The F test statistic is found by dividing the MS for each row by the MS for the error source.

F(race) = 1164.1 / 66.22 = 17.58
F(gender) = 907.5 / 66.22 = 13.71
F(interaction) = 226.3 / 66.22 = 3.42

There is no F for the error or total sources.

Source	SS	df	MS	F
Row (race)	2328.2	2	1164.10	17.58
Column (gender)	907.5	1	907.50	13.71
Interaction (race × gender)	452.6	2	226.30	3.42
Error	1589.2	24	66.22
Total	5277.5	29	181.98

The table is complete.

Finding the p-values

To make a decision about the hypothesis test, you really need a p-value. These test statistics have F distributions. The numerator df is the df for the source and the denominator df is the df for the error.

Race: F has 2 numerator and 24 denominator df
Gender: F has 1 numerator and 24 denominator df
Interaction: F has 2 numerator and 24 denominator df

The p-value is the area to the right of the test statistic since this is always a right tail test.

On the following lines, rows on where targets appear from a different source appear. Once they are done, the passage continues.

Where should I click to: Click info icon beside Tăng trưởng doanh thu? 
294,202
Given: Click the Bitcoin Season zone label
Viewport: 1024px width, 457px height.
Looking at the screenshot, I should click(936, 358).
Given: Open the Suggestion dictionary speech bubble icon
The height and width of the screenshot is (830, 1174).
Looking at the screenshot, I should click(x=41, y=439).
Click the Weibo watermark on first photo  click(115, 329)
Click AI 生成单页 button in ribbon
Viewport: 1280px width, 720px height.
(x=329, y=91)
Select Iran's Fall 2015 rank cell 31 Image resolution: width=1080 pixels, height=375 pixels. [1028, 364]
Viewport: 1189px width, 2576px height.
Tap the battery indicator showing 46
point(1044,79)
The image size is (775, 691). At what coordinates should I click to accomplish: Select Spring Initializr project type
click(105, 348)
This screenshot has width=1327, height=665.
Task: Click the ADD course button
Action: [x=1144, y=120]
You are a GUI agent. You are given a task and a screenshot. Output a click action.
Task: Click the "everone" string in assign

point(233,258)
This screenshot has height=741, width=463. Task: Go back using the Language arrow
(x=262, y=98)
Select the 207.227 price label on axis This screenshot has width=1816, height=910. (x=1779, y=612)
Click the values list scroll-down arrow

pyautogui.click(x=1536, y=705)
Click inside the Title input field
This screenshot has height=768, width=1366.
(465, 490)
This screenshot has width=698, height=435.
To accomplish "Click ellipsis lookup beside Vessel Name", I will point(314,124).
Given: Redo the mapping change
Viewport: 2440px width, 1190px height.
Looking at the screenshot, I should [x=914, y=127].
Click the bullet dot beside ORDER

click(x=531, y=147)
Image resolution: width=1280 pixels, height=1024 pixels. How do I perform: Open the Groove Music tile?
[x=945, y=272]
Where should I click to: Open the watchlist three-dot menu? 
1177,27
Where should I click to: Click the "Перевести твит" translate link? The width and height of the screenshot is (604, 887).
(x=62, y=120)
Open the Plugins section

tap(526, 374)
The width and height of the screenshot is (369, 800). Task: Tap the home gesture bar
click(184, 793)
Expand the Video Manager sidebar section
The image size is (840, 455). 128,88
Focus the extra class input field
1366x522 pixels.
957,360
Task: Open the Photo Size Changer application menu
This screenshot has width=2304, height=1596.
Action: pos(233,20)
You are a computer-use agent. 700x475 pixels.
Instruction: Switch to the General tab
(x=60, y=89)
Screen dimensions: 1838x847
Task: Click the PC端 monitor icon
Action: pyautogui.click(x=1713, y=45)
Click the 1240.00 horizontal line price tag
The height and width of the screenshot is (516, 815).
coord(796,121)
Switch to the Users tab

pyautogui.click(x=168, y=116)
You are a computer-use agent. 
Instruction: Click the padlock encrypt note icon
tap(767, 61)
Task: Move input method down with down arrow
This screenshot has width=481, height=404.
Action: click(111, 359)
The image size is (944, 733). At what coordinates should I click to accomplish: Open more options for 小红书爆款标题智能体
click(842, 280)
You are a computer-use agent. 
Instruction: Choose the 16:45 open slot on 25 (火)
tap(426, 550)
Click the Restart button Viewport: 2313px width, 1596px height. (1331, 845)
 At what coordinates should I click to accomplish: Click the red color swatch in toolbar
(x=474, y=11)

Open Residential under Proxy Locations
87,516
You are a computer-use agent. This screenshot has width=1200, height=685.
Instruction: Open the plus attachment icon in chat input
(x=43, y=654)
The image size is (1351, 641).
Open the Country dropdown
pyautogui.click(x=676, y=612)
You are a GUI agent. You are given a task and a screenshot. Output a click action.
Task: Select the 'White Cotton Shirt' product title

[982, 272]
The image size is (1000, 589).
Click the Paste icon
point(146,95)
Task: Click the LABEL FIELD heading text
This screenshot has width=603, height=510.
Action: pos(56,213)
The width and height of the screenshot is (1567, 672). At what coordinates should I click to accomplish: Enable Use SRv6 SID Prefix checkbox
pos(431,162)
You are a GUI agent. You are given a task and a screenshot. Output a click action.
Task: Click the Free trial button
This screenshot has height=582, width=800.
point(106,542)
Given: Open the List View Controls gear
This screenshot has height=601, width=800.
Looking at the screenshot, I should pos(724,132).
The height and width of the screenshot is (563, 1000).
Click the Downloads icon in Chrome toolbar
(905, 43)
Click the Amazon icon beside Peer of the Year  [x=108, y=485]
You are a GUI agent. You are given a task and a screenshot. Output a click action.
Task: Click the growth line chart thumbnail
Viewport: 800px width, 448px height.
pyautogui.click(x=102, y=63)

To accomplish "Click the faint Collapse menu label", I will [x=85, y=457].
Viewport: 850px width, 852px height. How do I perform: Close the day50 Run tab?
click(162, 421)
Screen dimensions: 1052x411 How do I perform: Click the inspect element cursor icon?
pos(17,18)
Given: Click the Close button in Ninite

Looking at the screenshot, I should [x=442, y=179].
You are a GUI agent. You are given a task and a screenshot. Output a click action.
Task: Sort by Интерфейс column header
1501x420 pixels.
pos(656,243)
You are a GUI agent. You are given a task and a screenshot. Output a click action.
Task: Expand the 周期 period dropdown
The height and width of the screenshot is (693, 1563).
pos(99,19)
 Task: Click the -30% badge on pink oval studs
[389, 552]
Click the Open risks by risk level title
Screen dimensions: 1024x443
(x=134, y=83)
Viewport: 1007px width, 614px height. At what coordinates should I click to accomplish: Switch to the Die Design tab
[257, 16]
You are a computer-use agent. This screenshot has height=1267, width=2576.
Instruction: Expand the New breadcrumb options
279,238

The p-value for the Race factor is the area to the right F = 17.58 using 2 numerator and 24 denominator df.
The p-value for the Race factor is the area to the right F = 13.71 using 1 numerator and 24 denominator df.
The p-value for the Race factor is the area to the right F = 3.42 using 2 numerator and 24 denominator df.

Source	SS	df	MS	F	P
Row (race)	2328.2	2	1164.10	17.58	0.000
Column (gender)	907.5	1	907.50	13.71	0.001
Interaction (race × gender)	452.6	2	226.30	3.42	0.049
Error	1589.2	24	66.22
Total	5277.5	29	181.98

Each test statistic and p-value are used to answer the hypothesis dealing with the appropriate source. That is, the

F = 17.58 is for the race source, so it would be used to determine if there is a difference in the mean reaction times of the different races.
F = 13.71 is for the gender source, so it would be used to determine if there is a difference in the mean reaction times of the different genders.
F = 3.42 is for the interaction source, so it would be used to determine if there is interaction between the race and gender.